Je balance entre deux sentiments. D'un côté, je regrette que l'examen de cette proposition de loi ait lieu avant que la mission d'information dont je suis rapporteure ait achevé ses travaux et que la Commission européenne n'ait rendu son livre blanc sur le sujet. De l'autre, je suis heureuse que le groupe SRC nous donne une occasion complémentaire d'évoquer les enjeux cruciaux d'Internet pour notre société, pour notre démocratie et pour notre économie.
Cette proposition de loi comporte des éléments très positifs. Internet constitue en effet un bien collectif, d'ailleurs reconnu comme tel par le Conseil constitutionnel, et qu'il est essentiel de préserver. On dénombre d'ores et déjà 35 millions de personnes reliées à Internet par le « fixe » et on sait que demain, tous les téléphones mobiles, au nombre déjà de 75 millions, permettront de s'y connecter.
C'est le groupe UMP qui, lors de l'examen de la proposition de loi relative à la lutte contre la fracture numérique, en décembre dernier, a demandé un rapport sur la neutralité de l'Internet. Et c'est à ma demande que notre Commission a créé une mission d'information sur le sujet, d'autant plus utile que le troisième paquet « Télécom » sera transposé par voie d'ordonnance.
S'il faut inscrire dans la loi le principe de neutralité et si sa définition comme exigence de non-discrimination fait consensus, nous préférerions à l'article 1er la rédaction figurant dans le pré-rapport de la mission d'information. Je fais par ailleurs observer qu'un amendement adopté au Sénat à l'initiative du sénateur Retailleau sur le projet de loi de ratification par ordonnance du paquet « Télécom » a précisément pour objet d'inscrire dans la loi ce principe de non-discrimination.
Nous sommes d'accord sur la nécessité d'encadrer le filtrage. Sauf décision contraire d'un juge, l'accès à Internet doit être total et un filtrage ne doit être possible qu'à l'initiative de l'internaute, par des dispositifs de type contrôle parental.
Au-delà de ces points, cette proposition de loi pose problème. Si elle protège l'Internet d'aujourd'hui, c'est-à-dire d'hier tant les évolutions sont rapides, elle entrave le développement de celui de demain, notamment des services « managés » comme il en existe déjà avec la téléphonie ou la télévision sur IP (Internet Protocol). Elle est trop centrée sur les fournisseurs d'accès (FAI). Aujourd'hui, Internet dépend aussi d'une multitude d'intermédiaires techniques – opérateurs de transit, CDN (content delivery network)… – qui vendent notamment de la qualité de service et précisément la différenciation que vous semblez souhaiter interdire. Imposer ces obligations nouvelles aux seuls FAI les défavoriserait.

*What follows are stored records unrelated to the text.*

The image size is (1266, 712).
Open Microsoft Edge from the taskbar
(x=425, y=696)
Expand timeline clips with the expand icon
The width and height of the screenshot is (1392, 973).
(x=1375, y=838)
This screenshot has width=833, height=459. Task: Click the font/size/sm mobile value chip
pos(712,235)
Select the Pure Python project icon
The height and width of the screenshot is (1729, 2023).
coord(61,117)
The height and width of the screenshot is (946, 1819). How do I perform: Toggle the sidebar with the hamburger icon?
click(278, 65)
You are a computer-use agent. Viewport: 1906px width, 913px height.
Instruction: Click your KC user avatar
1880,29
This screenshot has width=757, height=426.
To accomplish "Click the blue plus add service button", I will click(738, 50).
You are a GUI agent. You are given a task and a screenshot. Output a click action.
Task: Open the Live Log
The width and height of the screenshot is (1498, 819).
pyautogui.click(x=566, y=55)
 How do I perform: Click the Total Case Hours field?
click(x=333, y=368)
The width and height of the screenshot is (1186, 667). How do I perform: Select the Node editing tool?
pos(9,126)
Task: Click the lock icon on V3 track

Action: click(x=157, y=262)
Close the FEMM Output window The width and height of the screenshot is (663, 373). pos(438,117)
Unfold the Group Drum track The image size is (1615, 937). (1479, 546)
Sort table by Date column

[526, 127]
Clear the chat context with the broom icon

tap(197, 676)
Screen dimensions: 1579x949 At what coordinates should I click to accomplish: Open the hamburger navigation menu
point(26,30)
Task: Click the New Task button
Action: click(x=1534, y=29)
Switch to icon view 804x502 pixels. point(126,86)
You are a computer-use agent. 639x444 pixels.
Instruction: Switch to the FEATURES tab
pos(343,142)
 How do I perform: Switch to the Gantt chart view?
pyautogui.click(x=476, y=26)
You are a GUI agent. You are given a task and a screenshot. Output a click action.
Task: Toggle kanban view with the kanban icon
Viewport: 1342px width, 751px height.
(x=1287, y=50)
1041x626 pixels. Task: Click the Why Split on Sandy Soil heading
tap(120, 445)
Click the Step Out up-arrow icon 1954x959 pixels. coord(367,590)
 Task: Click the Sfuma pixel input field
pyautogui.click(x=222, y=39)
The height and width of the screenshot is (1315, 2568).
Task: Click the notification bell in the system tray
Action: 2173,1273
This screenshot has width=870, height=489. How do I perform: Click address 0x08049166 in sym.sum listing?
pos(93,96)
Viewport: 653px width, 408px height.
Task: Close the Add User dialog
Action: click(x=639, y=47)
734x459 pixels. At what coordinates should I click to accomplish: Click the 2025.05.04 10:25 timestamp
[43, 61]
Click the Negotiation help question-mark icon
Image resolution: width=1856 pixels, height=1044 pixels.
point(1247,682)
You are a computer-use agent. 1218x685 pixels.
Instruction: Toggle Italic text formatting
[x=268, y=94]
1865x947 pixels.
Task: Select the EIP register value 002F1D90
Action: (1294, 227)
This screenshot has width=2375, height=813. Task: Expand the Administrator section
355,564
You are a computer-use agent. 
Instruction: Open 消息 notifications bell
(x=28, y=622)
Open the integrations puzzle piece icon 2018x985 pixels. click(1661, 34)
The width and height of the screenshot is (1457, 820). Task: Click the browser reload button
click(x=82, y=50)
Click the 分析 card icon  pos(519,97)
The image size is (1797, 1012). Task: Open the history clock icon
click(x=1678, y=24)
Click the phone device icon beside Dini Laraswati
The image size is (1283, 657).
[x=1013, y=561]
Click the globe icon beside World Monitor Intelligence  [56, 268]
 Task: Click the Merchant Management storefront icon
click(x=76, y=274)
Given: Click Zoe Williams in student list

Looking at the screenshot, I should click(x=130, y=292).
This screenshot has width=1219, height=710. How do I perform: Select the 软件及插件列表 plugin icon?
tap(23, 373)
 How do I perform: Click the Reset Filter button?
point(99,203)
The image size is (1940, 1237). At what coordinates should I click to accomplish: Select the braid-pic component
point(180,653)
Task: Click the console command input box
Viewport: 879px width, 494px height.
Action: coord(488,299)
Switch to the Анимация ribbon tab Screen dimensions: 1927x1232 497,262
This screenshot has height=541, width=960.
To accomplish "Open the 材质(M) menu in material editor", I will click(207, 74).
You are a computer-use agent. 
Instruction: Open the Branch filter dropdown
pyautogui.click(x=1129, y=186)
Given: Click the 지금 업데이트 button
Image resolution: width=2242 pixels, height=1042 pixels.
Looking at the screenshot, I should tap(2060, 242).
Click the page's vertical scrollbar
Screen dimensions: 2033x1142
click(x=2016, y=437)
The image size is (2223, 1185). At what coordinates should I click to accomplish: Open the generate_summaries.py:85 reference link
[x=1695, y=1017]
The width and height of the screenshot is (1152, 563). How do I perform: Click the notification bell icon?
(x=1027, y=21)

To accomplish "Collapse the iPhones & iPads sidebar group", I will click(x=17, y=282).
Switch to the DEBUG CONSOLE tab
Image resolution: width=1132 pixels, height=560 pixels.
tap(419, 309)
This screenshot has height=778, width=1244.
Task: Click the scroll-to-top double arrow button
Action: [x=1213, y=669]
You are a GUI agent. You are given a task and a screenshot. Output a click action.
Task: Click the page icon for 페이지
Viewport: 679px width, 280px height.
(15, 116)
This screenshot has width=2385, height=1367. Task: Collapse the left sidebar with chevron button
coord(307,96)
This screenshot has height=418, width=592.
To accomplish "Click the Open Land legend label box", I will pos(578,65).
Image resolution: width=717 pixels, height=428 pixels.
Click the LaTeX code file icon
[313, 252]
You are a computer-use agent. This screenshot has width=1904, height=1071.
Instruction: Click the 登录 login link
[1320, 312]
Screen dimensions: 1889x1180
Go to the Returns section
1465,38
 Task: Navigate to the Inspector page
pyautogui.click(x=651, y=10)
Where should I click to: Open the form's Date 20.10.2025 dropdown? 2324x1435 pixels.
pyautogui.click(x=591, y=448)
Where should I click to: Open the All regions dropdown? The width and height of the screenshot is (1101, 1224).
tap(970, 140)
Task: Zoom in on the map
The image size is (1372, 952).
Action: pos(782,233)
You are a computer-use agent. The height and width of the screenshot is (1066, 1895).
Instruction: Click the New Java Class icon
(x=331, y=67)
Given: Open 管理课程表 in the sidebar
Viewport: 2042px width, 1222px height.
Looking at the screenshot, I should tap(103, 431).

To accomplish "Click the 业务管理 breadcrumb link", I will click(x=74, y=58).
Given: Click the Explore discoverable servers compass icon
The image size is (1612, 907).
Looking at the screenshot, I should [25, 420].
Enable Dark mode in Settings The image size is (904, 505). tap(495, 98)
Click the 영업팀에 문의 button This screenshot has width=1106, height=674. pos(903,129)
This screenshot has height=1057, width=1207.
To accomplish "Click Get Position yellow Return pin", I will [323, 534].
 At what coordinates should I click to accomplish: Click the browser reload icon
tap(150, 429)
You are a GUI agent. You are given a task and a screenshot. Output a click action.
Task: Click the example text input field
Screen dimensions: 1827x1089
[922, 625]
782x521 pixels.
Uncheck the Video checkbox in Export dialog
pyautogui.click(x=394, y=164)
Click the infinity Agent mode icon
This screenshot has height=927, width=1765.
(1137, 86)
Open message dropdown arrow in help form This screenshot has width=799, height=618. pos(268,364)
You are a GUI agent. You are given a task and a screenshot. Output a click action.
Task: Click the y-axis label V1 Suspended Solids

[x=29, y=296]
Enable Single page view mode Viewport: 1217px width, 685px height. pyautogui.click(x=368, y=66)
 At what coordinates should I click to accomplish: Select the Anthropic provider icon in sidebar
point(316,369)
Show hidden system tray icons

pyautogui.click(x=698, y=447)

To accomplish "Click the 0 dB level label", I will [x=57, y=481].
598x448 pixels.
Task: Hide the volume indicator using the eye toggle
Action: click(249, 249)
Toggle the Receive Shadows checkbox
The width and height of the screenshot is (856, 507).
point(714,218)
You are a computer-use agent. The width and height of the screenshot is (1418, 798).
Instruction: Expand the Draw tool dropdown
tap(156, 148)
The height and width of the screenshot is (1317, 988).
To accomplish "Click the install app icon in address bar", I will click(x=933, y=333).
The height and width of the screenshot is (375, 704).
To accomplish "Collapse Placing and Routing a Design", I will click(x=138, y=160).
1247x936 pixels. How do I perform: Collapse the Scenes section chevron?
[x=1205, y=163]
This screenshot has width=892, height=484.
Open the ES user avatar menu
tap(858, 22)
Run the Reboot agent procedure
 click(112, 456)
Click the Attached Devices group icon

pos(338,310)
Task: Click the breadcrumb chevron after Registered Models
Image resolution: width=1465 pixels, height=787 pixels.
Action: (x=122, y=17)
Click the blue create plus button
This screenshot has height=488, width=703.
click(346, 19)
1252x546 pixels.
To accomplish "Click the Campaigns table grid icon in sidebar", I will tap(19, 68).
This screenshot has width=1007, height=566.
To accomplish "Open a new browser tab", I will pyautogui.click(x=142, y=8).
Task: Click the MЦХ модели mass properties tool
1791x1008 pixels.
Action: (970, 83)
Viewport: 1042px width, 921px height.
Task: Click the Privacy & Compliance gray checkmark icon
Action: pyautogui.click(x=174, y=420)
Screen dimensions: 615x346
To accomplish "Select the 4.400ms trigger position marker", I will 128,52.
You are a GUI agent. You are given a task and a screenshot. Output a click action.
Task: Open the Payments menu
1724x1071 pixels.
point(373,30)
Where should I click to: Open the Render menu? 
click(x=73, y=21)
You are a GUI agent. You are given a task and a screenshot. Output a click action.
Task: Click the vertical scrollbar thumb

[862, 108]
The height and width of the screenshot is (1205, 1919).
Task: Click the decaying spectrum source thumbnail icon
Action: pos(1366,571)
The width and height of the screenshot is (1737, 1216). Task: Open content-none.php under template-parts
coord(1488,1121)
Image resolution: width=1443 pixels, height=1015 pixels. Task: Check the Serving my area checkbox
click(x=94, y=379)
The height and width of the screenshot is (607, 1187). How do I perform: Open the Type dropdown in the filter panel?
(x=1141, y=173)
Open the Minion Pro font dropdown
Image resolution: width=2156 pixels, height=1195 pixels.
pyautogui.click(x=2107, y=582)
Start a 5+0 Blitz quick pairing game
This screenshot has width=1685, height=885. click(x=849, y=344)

Votre proposition n'est pas non plus assez protectrice. D'une part, elle ne couvre pas tous les acteurs ; d'autre part, elle n'impose pas de qualité de service suffisante, alors qu'il s'agit d'un point crucial. Il faut, tout en garantissant un Internet public de qualité, permettre sur le reste de la bande passante disponible les innovations relatives aux services « managés ». La qualité de service peut certes varier selon les usages : elle doit être définie par l'ARCEP et actualisée pour permettre le développement harmonieux des deux types d'innovations, pour l'Internet public mais aussi pour les services managés. Il est vrai que, jusqu'à présent, elles ont surtout eu lieu sur l'Internet public mais pourquoi exclure qu'il y en ait d'aussi fondamentales venant de ces services ? Je pense en particulier aux réseaux mobiles où il faudra résoudre la quadrature du cercle en répondant à l'augmentation des trafics avec des ressources, par nature, beaucoup plus restreintes que pour le fixe.
Le groupe UMP est très attaché à la neutralité de l'Internet. Sa vision en est néanmoins quelque peu différente de la vôtre. La mission d'information a encore beaucoup d'interrogations. C'est d'ailleurs pourquoi elle a adressé son pré-rapport aux quatre-vingts acteurs qu'elle a consultés – PME, FAI de toutes tailles, CDN… Nous souhaitons en effet recueillir leur avis sur le dispositif législatif qui leur paraît le mieux à même de protéger cette neutralité.